Coverage of the life and death of Dirty Dancing star Patrick Swayze, who succumbed to pancreatic cancer, and rapper Kanye West, who made headlines by storming the stage at the Video Music Awards and grabbing the mike from singer Taylor Swift, bolstered the syndicated magazine shows in the week ending Sept. 20, although some other shows were bounced out of their time slots in some markets by U.S. Open Tennis coverage.
Magazine leader CBS Television Distribution’s Entertainment Tonight hit its highest rating in eight weeks, running up 11% to a 4.0, while Entertainment Tonight Weekend jumped 25% to a 2.0, its best performance in 11 weeks.
CBS Television Distribution’s Inside Edition surged 19% to a 3.2; NBCU’s Access Hollywood and Warner Bros.’ TMZ both advanced 11% to 2.1; Warner Bros.’ Extra climbed 13% to a 1.7; and CBS Television Distribution’s The Insider remained stable at a 1.6, although its The Insider Weekend soared 30% to a 1.3.
In talk, CBS Television Distribution’s Oprah‘s new season premiere week clocked a 6.1, its best numbers since March 2008 — up 39% from the previous week and a 30% increase over the same week last year, making it the week’s No.1 show in syndication.
CBS Television Distribution’s Dr. Phil was down 7% to a 2.5 as the U.S. Open washed out its season premiere; Disney-ABC’s Live with Regis and Kelly was flat at a 2.3; but Warner Bros.’ Ellen DeGeneres continued to rise for the third straight week, improving 5% to a 2.1; and NBCU’s Maury rose 13% to a 1.8.
The closely watched Sony’s Dr.
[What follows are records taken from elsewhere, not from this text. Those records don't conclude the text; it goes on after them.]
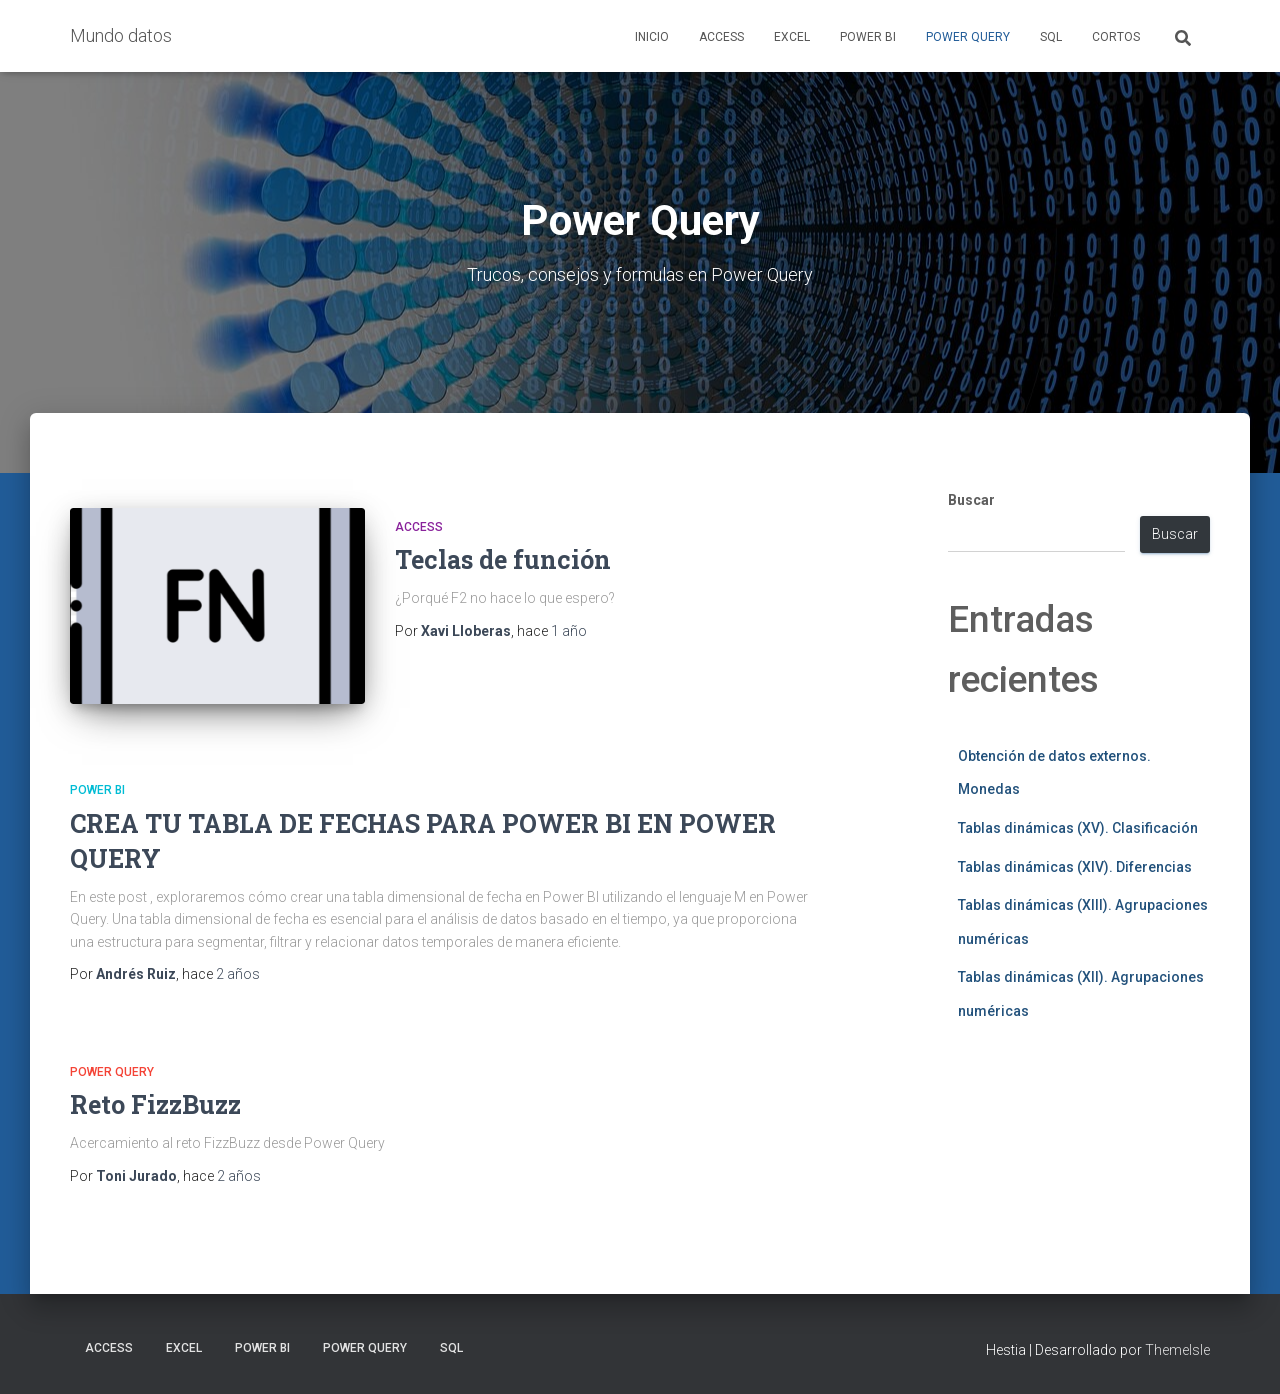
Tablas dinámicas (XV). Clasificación (1078, 828)
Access (721, 37)
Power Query (968, 37)
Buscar (971, 500)
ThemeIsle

Oz entered the national ratings list with a 2.3 for its series premiere week, which was the biggest debut in syndication since CBS Television Distribution’s Rachael Ray three seasons ago.
Among court shows, CBS Television Distribution’s Judge Judy scored its highest ratings in eight weeks, jumping 5% to a 3.9 and was the only jurist to improve from the week before. CBS Television Distribution’s Judge Joe Brown declined 10% to a 1.9; Warner Bros.’ People’s Court dropped 5% to a 1.8; Warner Bros.’ Judge Mathis lost 6% to a 1.6; Twentieth’s Divorce Court and its Judge Alex were both down 7% to a 1.3; and Warner Bros.’ Judge Piero slid 10% to a 0.9 in its second week in syndication.
Game shows were all over the map. CBS Television Distribution’s Wheel of Fortune added 9% to a 6.0; CBS Television Distribution’s Jeopardy! jumped 11% to a 4.9; Disney-ABC’s Who Wants to be a Millionaire and NBCU’s Deal or No Deal were both unchanged at 2.2 and 1.2, respectively; while Debmar-Mercury’s Family Feud flopped, sinking 15% to a 1.1.
Among off-net sitcoms, Warner Bros.’ Two and a Half Men slipped 7% to a 4.1; Twentieth’s Family Guy lost 5% to a 3.5; Sony’s Seinfeld dropped 3% to a 3.0; although CBS Television Distribution’s Everybody Loves Raymond was up 7% to a 2.9 and Warner Bros.’ George Lopez Show was unchanged at a 2.5.
Among the off-net weekly hours, CBS Television Distribution’s CSI: NY came roaring back after being passed by NBCU’s Law & Order: SVU in the prior week. CSI: NY rocketed 24% to a 3.1, while SVU tumbled 17% to a 2.4.
Another big mover was CBS Television Distribution’s CSI: Miami, which shot up 29% to a 2.2.
NBCU’s House saw its ratings appreciate by 17% to a 2.1; Warner Bros.’ Without a Trace leaped 19% to a 1.9; and Disney-ABC’s Grey’s Anatomy debuted in syndication at a 1.6.